Es éste otro caso de un personaje de cómic llevado al cine. Sin embargo, las circunstancias en las que se mueve, en un futuro hipotético lleno de violencia, hiperviolencia me atrevería a afirmar, caótico que las batallas entre las bandas rivales se ciñen ya a los edificios, no puede presagiar nada bueno a la hora de traslación del papel a la gran pantalla.
Lo primero que debemos de tener en cuenta es que se trata de un personaje para los fieles, un policía que es juez, fiscal y jurado puede dar una idea un tanto fascista, y tampoco es que se trate de un personaje muy popular, en el sentido estricto del término, puesto que no es comparable con otros personajes con mayor difusión. Sin embargo, Hollywood se atreve a situarlo en Megacity y además, gran acierto, dar el papel principal al pétreo Stallone. Gran acierto, afirmo, puesto que Dredd se tratata de un personaje pétreo, que a duras penas merece de un esfuerzo interpretativo.

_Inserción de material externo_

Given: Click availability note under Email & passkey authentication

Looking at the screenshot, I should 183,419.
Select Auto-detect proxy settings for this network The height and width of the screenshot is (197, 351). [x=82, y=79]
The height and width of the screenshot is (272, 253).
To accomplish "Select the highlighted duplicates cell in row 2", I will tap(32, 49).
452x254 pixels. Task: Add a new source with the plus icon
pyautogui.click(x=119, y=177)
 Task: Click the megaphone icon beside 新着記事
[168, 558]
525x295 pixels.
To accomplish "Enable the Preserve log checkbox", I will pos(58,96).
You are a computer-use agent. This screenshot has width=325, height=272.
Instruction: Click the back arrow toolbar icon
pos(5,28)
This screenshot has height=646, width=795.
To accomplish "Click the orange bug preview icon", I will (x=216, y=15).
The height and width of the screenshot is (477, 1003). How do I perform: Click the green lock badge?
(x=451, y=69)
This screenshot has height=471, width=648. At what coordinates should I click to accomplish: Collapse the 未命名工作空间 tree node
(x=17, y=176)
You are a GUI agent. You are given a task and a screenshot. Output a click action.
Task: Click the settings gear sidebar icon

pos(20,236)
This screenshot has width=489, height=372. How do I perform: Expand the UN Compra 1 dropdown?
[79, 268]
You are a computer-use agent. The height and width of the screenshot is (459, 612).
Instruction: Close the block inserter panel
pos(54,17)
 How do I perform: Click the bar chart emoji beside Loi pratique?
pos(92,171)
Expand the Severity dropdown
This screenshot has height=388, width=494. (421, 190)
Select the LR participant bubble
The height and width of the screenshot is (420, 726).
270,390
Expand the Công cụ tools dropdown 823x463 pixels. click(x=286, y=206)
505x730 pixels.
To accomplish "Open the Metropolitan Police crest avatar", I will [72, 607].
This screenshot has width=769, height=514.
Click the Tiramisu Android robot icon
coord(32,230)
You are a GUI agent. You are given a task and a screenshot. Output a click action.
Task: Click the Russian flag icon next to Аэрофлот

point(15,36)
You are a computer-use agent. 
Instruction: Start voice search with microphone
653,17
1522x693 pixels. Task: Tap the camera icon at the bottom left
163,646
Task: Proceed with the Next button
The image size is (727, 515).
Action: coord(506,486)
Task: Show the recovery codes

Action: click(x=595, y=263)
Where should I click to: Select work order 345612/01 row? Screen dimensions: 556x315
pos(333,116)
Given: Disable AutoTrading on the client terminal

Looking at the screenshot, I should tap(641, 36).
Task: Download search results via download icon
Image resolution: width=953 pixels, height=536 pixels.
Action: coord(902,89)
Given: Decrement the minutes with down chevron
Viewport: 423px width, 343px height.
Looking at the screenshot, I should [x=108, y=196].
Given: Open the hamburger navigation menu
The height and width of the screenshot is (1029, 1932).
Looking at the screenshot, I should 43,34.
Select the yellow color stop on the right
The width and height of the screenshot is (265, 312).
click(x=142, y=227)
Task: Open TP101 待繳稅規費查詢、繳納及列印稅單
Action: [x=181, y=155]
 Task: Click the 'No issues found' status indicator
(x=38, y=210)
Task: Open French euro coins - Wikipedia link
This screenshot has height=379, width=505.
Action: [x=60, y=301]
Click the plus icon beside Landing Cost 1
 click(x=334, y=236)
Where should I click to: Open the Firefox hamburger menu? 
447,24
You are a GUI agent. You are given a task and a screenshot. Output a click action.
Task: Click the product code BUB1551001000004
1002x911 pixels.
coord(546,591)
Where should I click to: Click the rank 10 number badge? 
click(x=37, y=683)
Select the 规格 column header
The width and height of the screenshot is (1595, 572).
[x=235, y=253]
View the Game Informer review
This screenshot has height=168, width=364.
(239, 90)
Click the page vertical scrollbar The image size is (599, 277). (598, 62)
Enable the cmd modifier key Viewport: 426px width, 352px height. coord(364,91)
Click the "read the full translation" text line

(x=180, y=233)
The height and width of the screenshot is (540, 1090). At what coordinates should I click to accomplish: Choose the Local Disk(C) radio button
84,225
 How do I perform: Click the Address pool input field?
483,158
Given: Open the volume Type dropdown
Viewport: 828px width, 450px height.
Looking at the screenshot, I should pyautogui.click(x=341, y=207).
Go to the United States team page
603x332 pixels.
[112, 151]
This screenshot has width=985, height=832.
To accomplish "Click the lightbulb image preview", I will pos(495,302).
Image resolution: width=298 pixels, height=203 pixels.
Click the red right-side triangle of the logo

El guión, aunque un tanto ridículo, sostiene una historia que puede tenernos durante los primeros 30 minutos entretenidos, mientras que poco a poco comenzamos que la presencia y los chistes fáciles de Dredd y de su acompañante cómico mantienen el nivel general de la película a duras penas. Yo personalmente me dedicaría a hacer otras cosas más productivas, pero allá cada uno.